▶ [Extrait fourni]
============
Dans la théorie classique, enseignée à nos étudiants, l'individu peut augmenter simultanément les deux piliers de la croissance : l'épargne et la consommation. Pour Keynes, l'homme d'action, rompu aux maniements des affaires privées et publiques, a cherché à justifier théoriquement ses vues pratiques. Pour lui, ce sont les idées qui mènent les hommes et l'augmentation de l'épargne n'est qu'une conséquence de la fonction de consommation. Ces deux approches ne prévoient, en fait, ni l'accroissement global de l'épargne, ni l'élargissement de son fondement. Il est admis que quelle que soit l'optique retenue, l'épargne globale, collectée au niveau du pays et canalisée par les institutions financières, dépend de la réalisation des objectifs de croissance et de prospérité, retenus par les politiques et assignés par les planificateurs. Ces derniers dont l'objectif premier est l'équilibre macroéconomique et financier, se fondent, généralement, sur des critères économiques souvent isolés des problèmes de financement. La séparation du financier et du réel a été admise, alors que les choix financiers ne sont pas neutres dans une expérience de développement. En effet, ils ne sont ni seconds, ni secondaires, mais étroitement liés à la production. La logique commande de leur accorder autant d'importance qu'aux structures économiques, cela n'a pas été le cas dans nos plans de développement. Dans les modèles retenus, on a souvent établi des projections où la finance est absente. Depuis peu de temps, on a intégré à la fois les facteurs réels, les facteurs monétaires et les facteurs financiers dans les analyses des expériences de politique économique. La crise financière actuelle que connaît le monde pourrait être à l'origine de cette séparation. Pourtant l'histoire économique des pays développés montre que l'élévation du niveau d'industrialisation et le développement économique sont inséparables de l'évolution du système financier. D'ailleurs, certains économistes affirment que les grandes innovations commerciales puis technico-industrielles, ont été favorisées par ce dernier. S'agissant du développement de notre pays, on est en droit de poser des questions du genre : a-t-on mesuré le lien entre la fonction d'épargne et les structures financières ? Peut-on espérer obtenir des performances appréciables, en matière de développement, sans une évolution des structures financières ?
============
▶ [Consignes]
1) Condensez sous forme de liste le paragraphe de l'extrait qui commence par « Dans la théorie classique », en gardant ses faits principaux.
2) Rédigez la suite du texte sur l'épargne et les structures financières, à partir de sa dernière phrase.
============
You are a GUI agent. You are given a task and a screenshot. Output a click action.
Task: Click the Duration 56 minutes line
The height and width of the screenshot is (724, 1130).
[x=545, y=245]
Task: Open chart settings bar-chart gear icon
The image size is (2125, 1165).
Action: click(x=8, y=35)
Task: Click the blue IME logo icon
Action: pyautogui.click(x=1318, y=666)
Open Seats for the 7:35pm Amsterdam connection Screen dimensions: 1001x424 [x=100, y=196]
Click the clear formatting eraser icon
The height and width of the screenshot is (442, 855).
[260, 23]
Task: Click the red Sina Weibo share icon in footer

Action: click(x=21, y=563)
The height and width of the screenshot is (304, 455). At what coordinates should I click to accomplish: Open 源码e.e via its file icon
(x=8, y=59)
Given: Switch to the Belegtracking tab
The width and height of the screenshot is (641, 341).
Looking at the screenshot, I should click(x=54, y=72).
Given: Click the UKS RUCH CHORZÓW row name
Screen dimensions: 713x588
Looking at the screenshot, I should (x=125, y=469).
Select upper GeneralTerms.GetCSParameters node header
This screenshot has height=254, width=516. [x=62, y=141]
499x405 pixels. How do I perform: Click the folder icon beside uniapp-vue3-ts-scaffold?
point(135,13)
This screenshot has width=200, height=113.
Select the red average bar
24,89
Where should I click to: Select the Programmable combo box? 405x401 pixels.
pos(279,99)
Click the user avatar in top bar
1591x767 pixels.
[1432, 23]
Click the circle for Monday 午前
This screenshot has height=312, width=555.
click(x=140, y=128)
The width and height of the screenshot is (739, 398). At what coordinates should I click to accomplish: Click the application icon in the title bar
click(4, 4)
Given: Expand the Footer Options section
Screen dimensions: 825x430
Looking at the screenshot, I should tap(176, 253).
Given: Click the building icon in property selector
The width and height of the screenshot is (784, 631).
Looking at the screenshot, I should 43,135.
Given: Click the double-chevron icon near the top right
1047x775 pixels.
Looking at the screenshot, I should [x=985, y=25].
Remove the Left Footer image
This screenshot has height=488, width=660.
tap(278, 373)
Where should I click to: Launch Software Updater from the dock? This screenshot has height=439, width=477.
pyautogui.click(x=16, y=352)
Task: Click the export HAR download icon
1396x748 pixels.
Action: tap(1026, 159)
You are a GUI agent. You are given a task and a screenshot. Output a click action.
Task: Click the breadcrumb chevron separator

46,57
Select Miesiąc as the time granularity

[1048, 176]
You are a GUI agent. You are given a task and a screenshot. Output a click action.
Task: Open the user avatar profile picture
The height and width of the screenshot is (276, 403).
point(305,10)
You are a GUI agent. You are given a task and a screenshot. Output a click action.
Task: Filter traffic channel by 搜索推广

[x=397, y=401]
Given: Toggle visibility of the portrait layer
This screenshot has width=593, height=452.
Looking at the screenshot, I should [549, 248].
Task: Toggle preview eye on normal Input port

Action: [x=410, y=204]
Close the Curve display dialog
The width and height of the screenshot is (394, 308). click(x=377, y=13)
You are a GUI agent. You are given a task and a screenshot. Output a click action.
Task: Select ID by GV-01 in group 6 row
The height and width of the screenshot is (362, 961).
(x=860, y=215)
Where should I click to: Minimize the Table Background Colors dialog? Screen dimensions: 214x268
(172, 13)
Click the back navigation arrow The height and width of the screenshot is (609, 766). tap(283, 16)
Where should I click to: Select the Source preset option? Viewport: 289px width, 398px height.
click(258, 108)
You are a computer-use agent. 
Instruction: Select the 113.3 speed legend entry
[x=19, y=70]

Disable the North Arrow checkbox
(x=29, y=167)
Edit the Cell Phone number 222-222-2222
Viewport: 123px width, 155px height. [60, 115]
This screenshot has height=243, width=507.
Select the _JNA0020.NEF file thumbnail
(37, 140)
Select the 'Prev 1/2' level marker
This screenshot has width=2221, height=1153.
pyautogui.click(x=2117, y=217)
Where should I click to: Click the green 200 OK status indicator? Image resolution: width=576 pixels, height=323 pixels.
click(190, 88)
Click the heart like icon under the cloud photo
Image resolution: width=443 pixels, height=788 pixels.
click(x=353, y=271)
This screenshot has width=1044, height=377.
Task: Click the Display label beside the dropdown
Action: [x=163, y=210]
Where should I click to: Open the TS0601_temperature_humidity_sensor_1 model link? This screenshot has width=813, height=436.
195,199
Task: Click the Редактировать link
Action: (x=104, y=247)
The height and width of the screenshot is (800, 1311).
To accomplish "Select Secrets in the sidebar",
============
▶ [Réponses attendues]
1)
- Théorie classique : l'individu peut accroître à la fois l'épargne et la consommation.
- Keynes : l'épargne n'est qu'une conséquence de la fonction de consommation.
- Aucune des deux approches ne prévoit l'accroissement global de l'épargne ni l'élargissement de son fondement.
- L'épargne globale dépend de la réalisation des objectifs de croissance fixés par les politiques et les planificateurs.
- Les planificateurs visent l'équilibre macroéconomique et financier, mais s'appuient sur des critères économiques souvent isolés du financement.
- La séparation du financier et du réel a été admise, alors que les choix financiers sont étroitement liés à la production.
- Les plans de développement nationaux ont souvent reposé sur des projections sans finance. Les facteurs réels, monétaires et financiers n'ont été intégrés que récemment.
- L'histoire des pays développés montre que l'industrialisation et le développement sont inséparables de l'évolution du système financier.
- Questions posées : le lien entre la fonction d'épargne et les structures financières a-t-il été mesuré ? Des performances de développement sont-elles possibles sans évolution des structures financières ?

2)
Il est vrai que pour atteindre l'équilibre financier, le planificateur cherche en général à déterminer les principales composantes de l'épargne puis à trouver comment tirer le meilleur parti des capitaux disponibles, sans se soucier des structures financières. Le planificateur est sans réponse lorsque les économies sont en dépression puisque le capital s'accumule et perd de sa rentabilité. L'épargne ne trouve plus alors où s'investir, d'autant plus qu'elle s'accroît chez les personnes fortunées. Les entreprises ne distribuent pas de bénéfices et s'autofinancent vis-à-vis des banques afin de conserver leur indépendance. L'inégalité des revenus s'accentue. La société est alors soumise à des groupes de pression. Tel est le devenir proche de notre société.
Une politique économique aux contours clairs
Une nouvelle donne, lourde de conséquences pour notre économie et il faut en tenir compte : le choix du plus grand syndicat l'Ugtt qui a défini, lors de son dernier congrès, ses deux principaux rôles : l'un politique et l'autre économique. Il se déclare partenaire entier dans le jeu politique. A cet effet, il pose ses exigences : la prise en compte de son projet de Constitution, la séparation des pouvoirs, l'alternance pacifique et la participation aux débats politiques. Si l'organisation syndicale est cohérente dans cette démarche politique, conforme à son rôle historique, elle exige également la participation à une politique économique. Celle-ci doit être aux contours clairs pour le minimum de sacrifice exigible et là encore, l'Ugtt est également dans son rôle puisque le chômage s'accentue et les débouchés se ferment.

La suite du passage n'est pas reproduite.